== DATA SHOWN ==
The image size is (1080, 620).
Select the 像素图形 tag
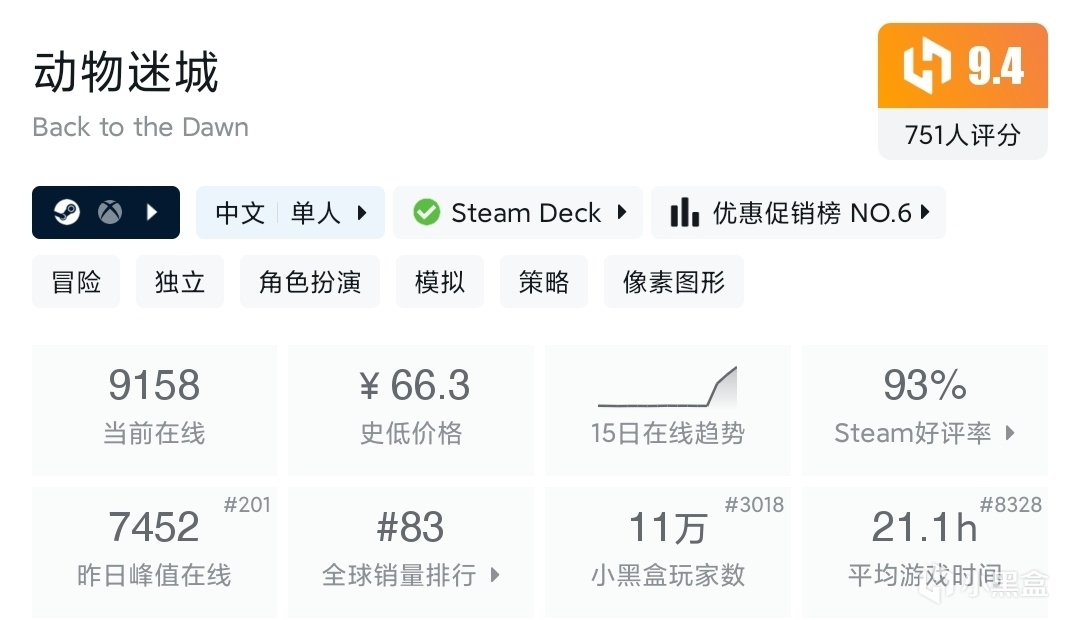[x=674, y=282]
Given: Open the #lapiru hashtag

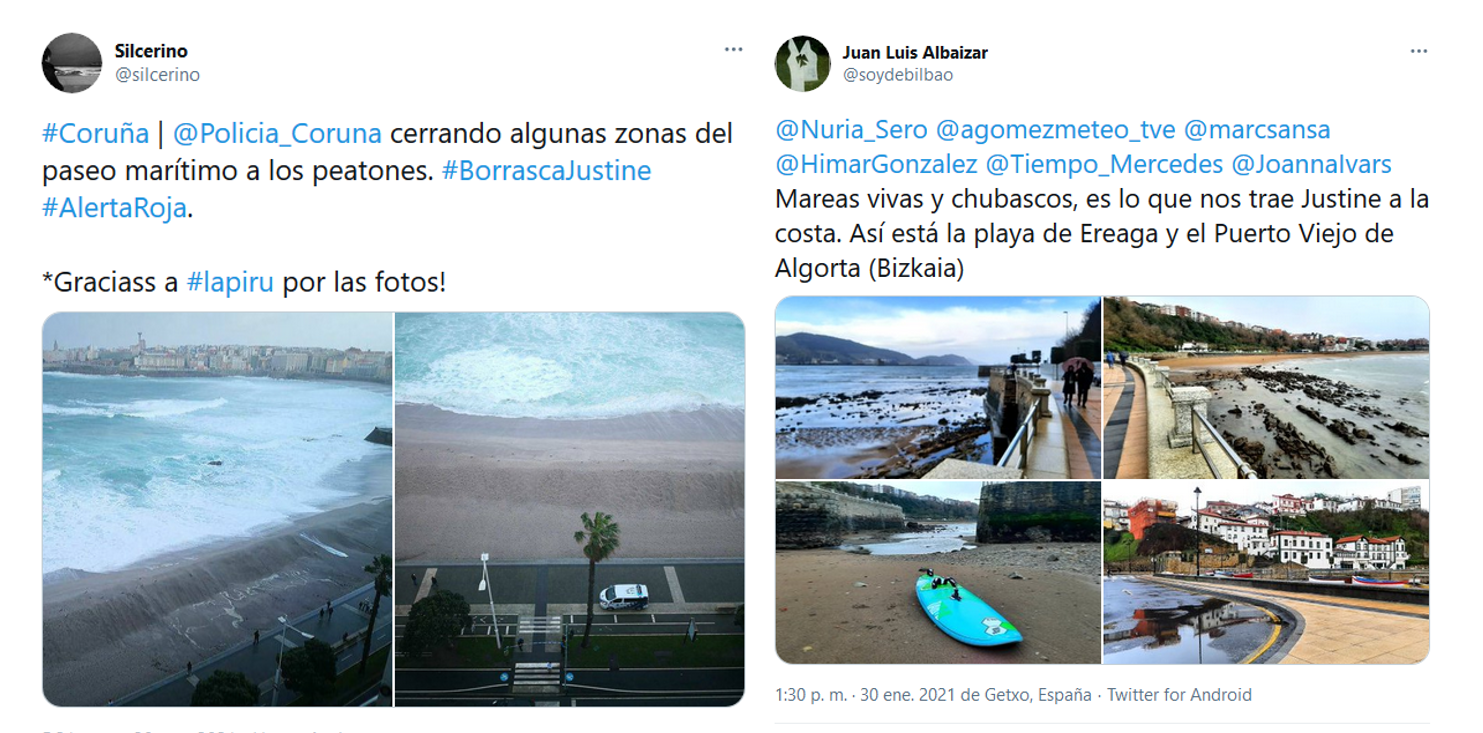Looking at the screenshot, I should (x=230, y=282).
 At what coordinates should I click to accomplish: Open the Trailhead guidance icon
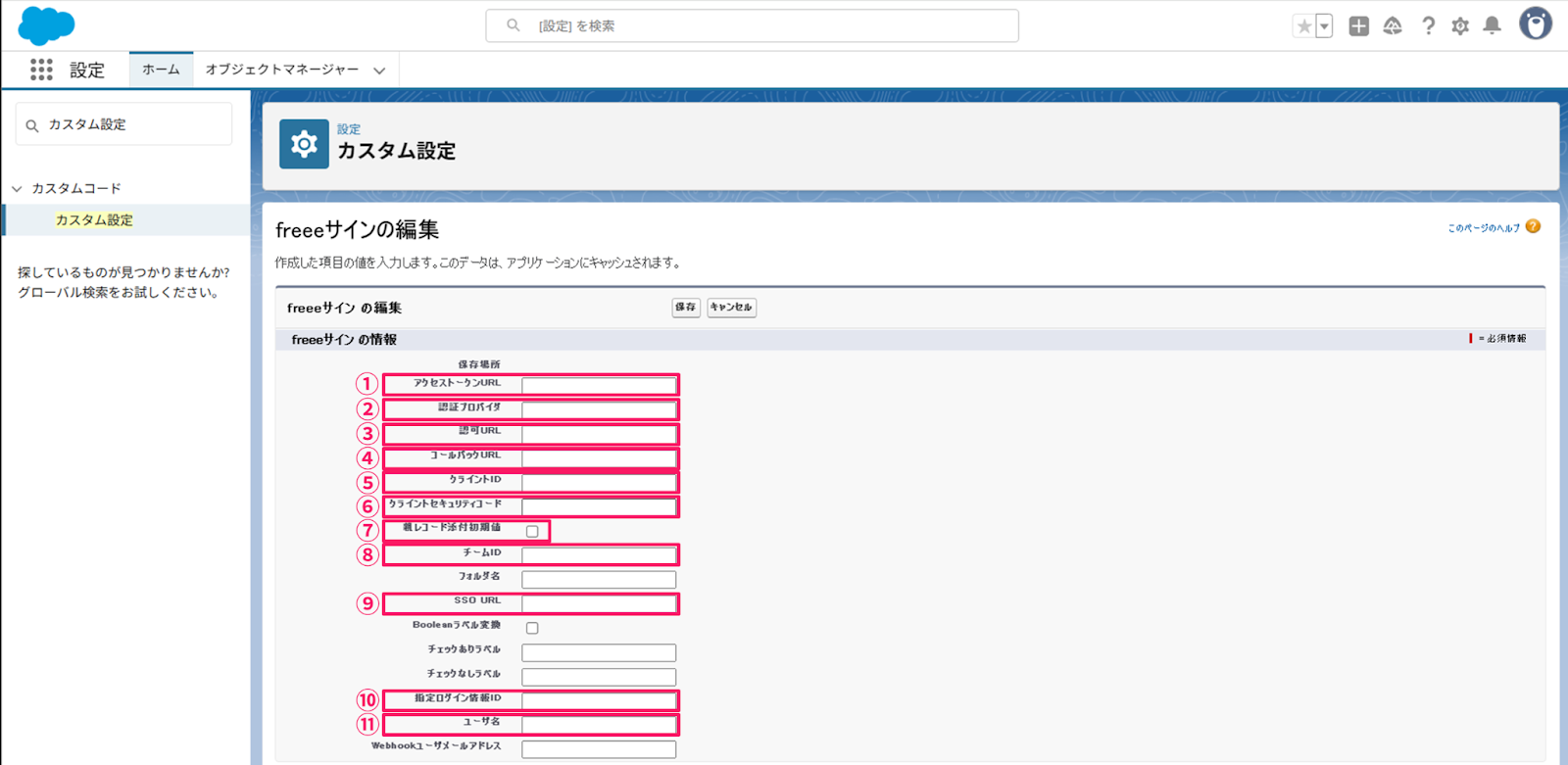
===
▶ [EXERCISE OBJECTIVE]
When you copy the data above, keep each line exact and omit the pictures.

▶ [EXPECTED ANSWER]
The image size is (1080, 620).
Select the 像素图形 tag
[x=674, y=282]
Given: Open the #lapiru hashtag

Looking at the screenshot, I should (x=230, y=282).
 At what coordinates should I click to accomplish: Open the Trailhead guidance icon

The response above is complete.